Excerto selecionado:

################

Saber como se faz, as regras, o conhecimento tradicional, para se poder aprender a fazer e a inovar, se possível. Usar o tradicional, que o inspira e, em simultâneo, procurar a inovação foi uma estratégia que, na época, o serviu bem.
Sobre Renoir, a execução artística e a inovação
Os três aspectos da inovação do Impressionismo: o toque das pinceladas é rápido e incompleto; os assuntos modernos como objecto da arte; a liberdade e a subjectividade do artista que está a criar algo.
o toque das pinceladas é rápido e incompleto
A execução, que se queria arreigada nos clássicos pintada como se fosse uma fotografia, uma captura exacta do que se vê. Ele sabe fazê-lo e, no entanto, incentiva-se a fazer diferente, em que as suas figuras desvanecem-se no quadro, enquanto capturam o sentido do que é através da luz e do movimento das suas pinceladas.
os assuntos modernos como objecto da arte
A modernidade das cenas que captura, mesmo se usando os sumptuosos elementos das classes altas, trazendo-as para cenas que poderíamos acreditar serem excertos da vida diária em momentos de lazer. O que vemos nos seus quadros é uma realidade ficcional. Os cenários existem, mas as pessoas são modelos, e as cenas são ficção.
a liberdade e a subjectividade do artista que está a criar algo
Inspirar-se no passado, aprender, mesmo que a realidade esteja em constante e violenta mudança. Esta é a liberdade artística a que almejou (e à qual almejamos?!?). Termos liberdade para criar e respeitarmos a subjectividade inerente à obra que criamos. Não havendo uma só resposta para o que é considerado qualidade, mas liberdade e subjectividade suficientes, para usarmos o que temos ao criarmos a nossa obra (escrita).
No Baú de Curiosidades de Renoir:
Num período tardio da sua vida, e quando ficou incapacitado com artrite, custando-lhe o uso das suas mãos, Renoir amarrava o pincel ao braço para poder continuar a pintar. Continuou até ao momento da sua morte.

################

Dados registados:
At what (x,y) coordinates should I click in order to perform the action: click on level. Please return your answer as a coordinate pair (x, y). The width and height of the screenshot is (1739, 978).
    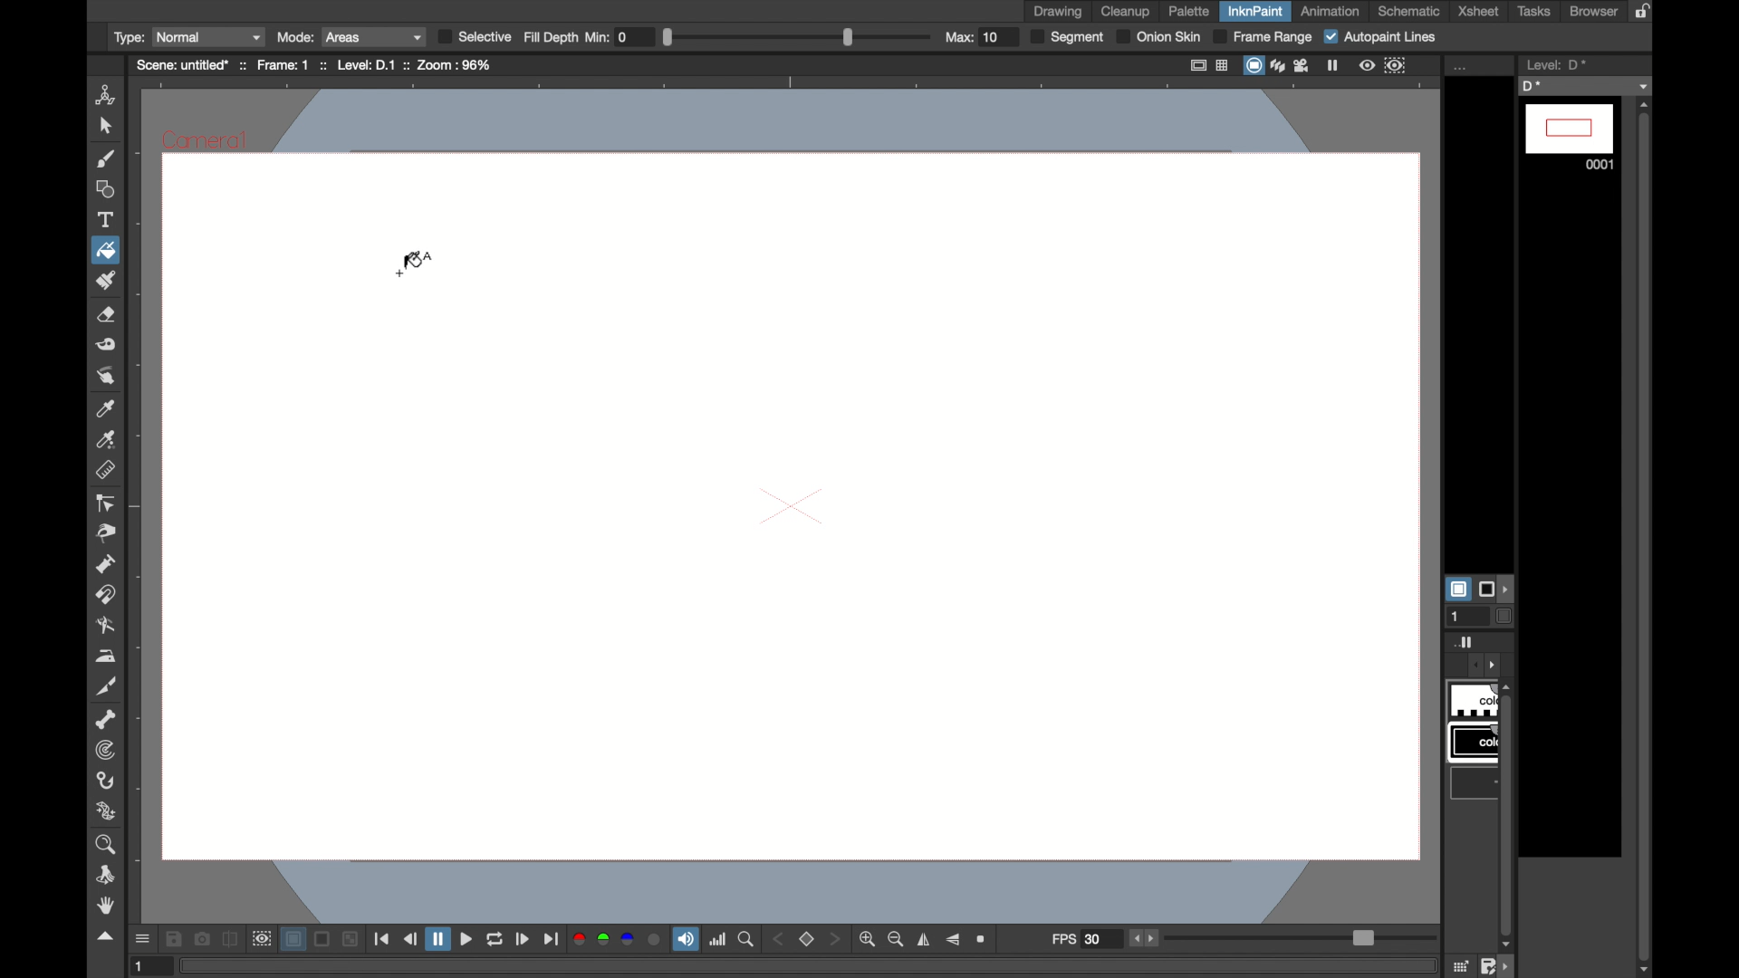
    Looking at the image, I should click on (1554, 63).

################

Tarefa proposta 1:
De acordo com o excerto sobre Renoir, o que fazia o pintor para continuar a pintar depois de a artrite lhe tirar o uso das mãos?
Tarefa proposta 2:
Transcreva do excerto sobre Renoir o trecho que abre com as palavras "No Baú de Curiosidades" e fecha com "da sua morte.".

Resolução 1:
Amarrava o pincel ao braço.

Resolução 2:
No Baú de Curiosidades de Renoir:
Num período tardio da sua vida, e quando ficou incapacitado com artrite, custando-lhe o uso das suas mãos, Renoir amarrava o pincel ao braço para poder continuar a pintar. Continuou até ao momento da sua morte.